[[ RECORDS PROVIDED open ]]

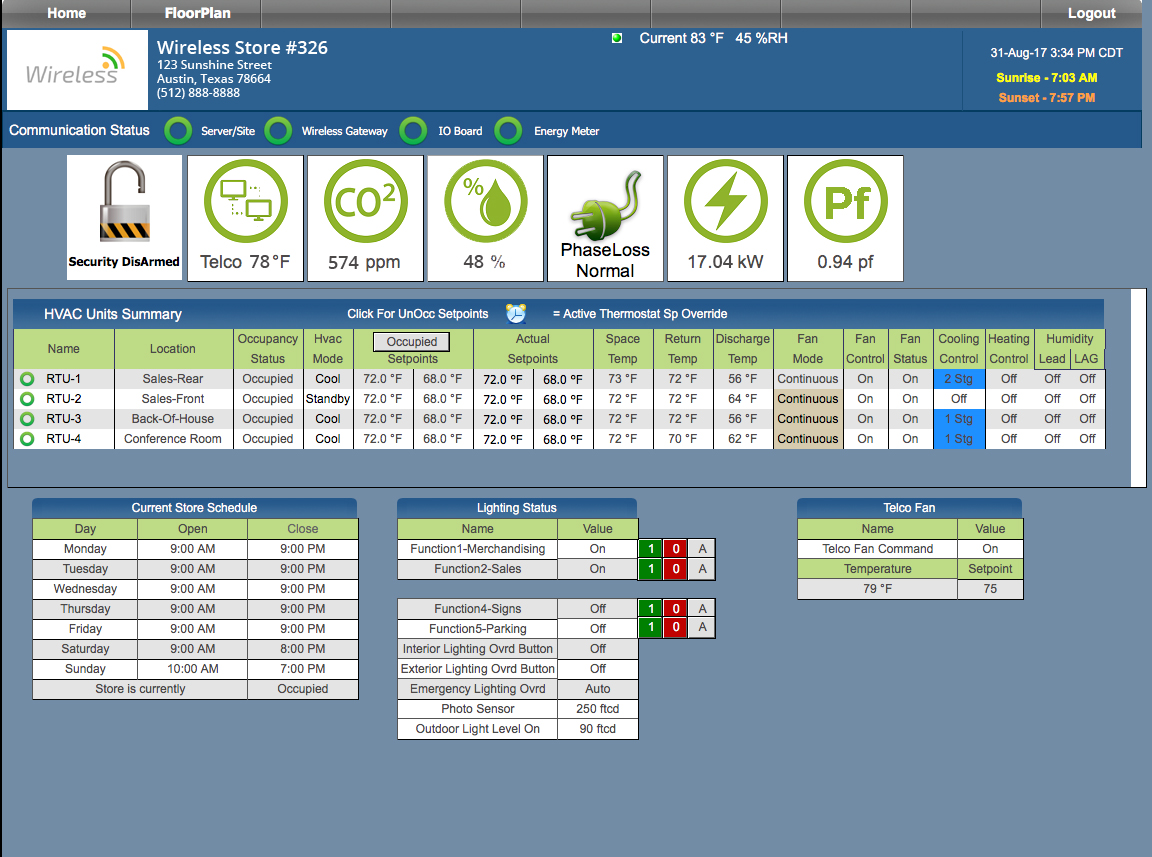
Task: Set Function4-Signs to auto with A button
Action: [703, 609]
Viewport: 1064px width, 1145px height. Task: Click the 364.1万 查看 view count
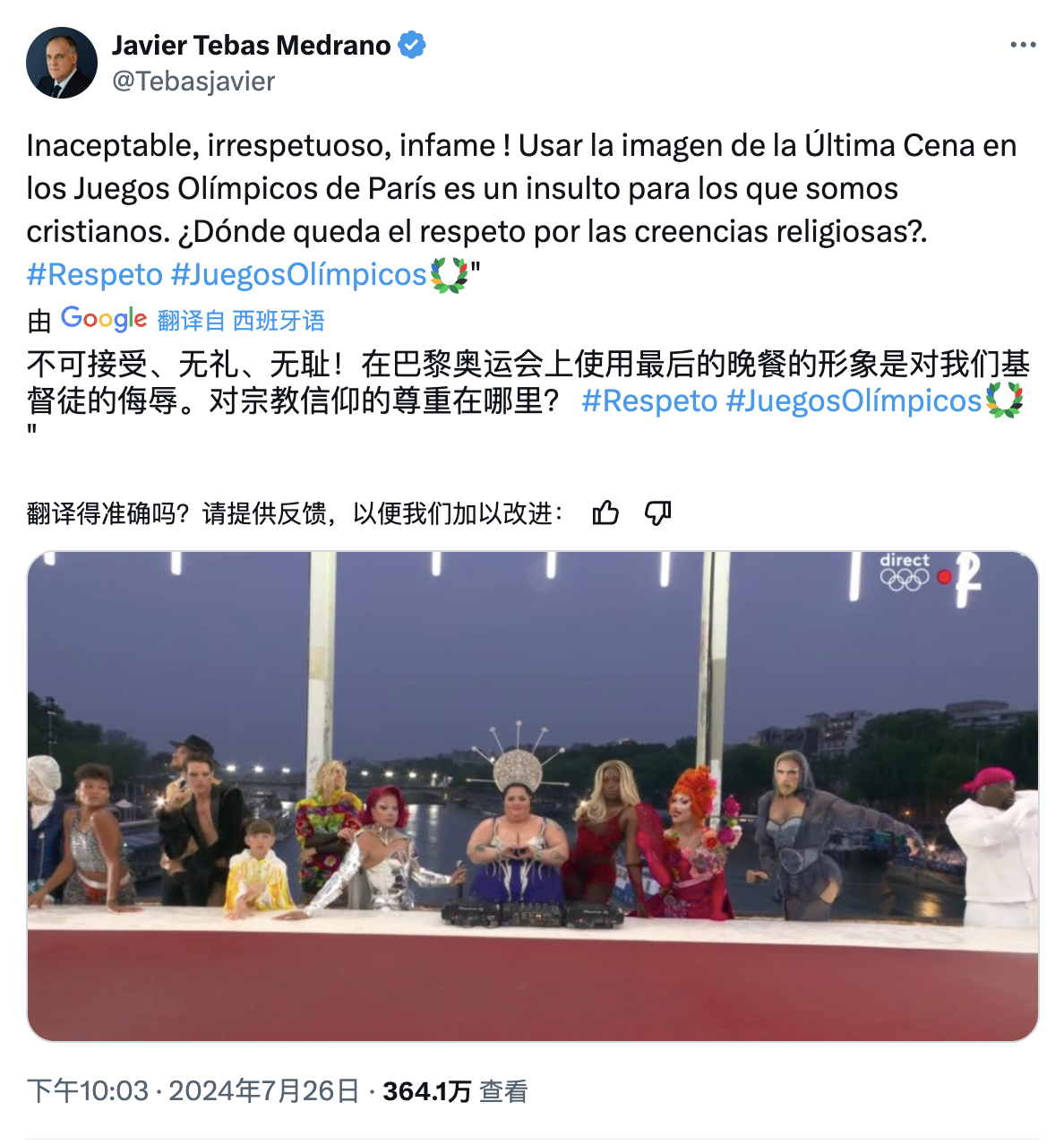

[[ RECORDS PROVIDED closed ]]
[[ RECORDS PROVIDED open ]]

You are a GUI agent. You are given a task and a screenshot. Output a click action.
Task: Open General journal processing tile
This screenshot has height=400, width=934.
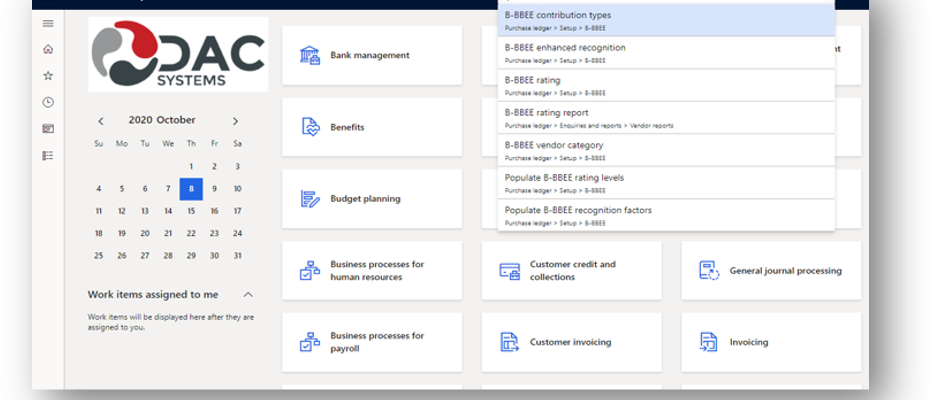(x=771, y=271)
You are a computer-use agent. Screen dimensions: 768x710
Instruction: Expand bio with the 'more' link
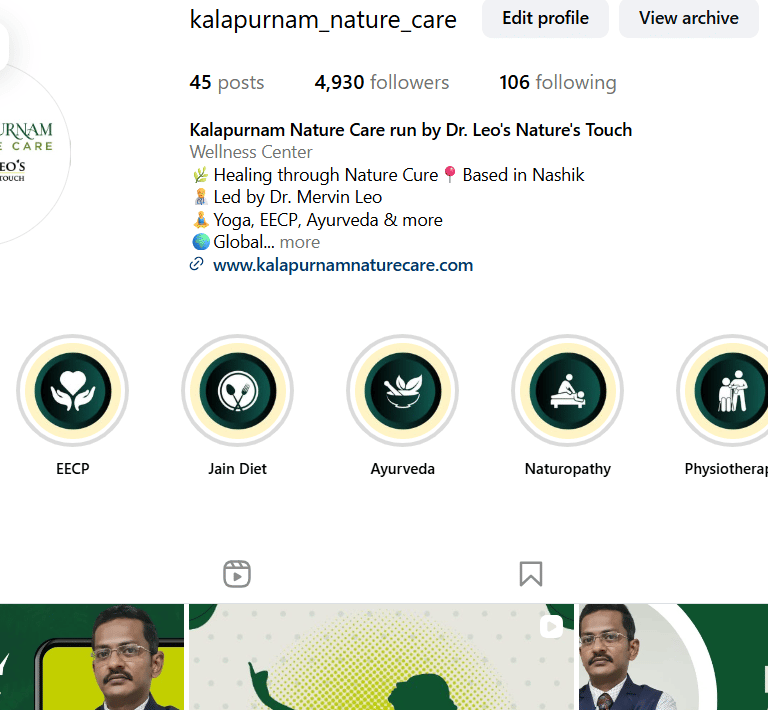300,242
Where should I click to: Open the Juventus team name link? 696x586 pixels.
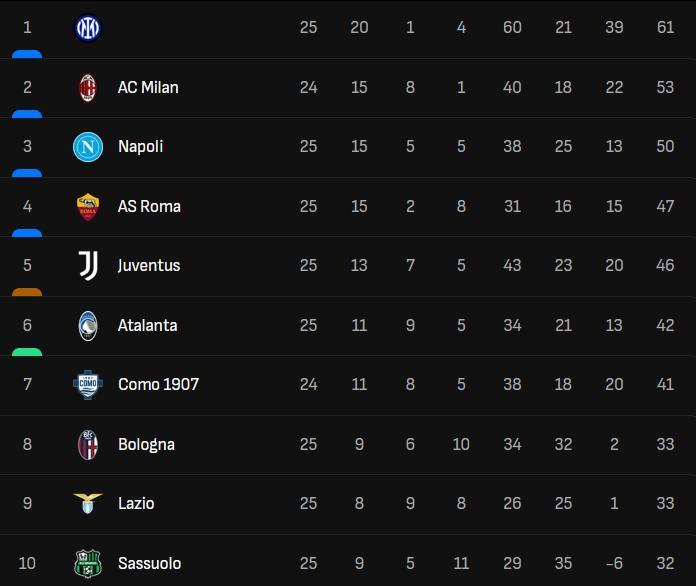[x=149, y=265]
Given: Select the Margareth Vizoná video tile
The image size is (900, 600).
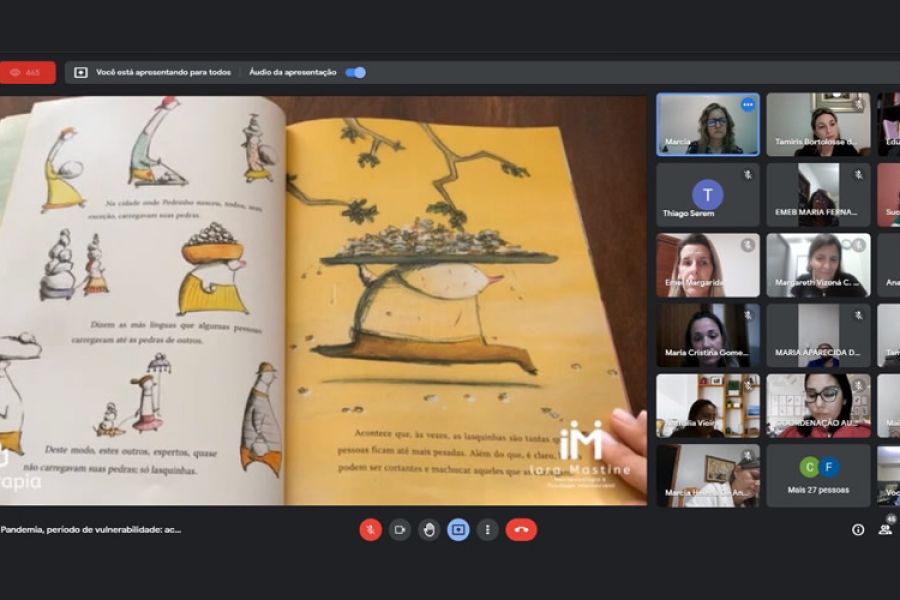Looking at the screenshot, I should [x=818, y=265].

[[ RECORDS PROVIDED closed ]]

• [TASK STATEMENT]:
Write down only how many lines in the listing contain the word "tile".

• [EXERCISE OUTPUT]:
2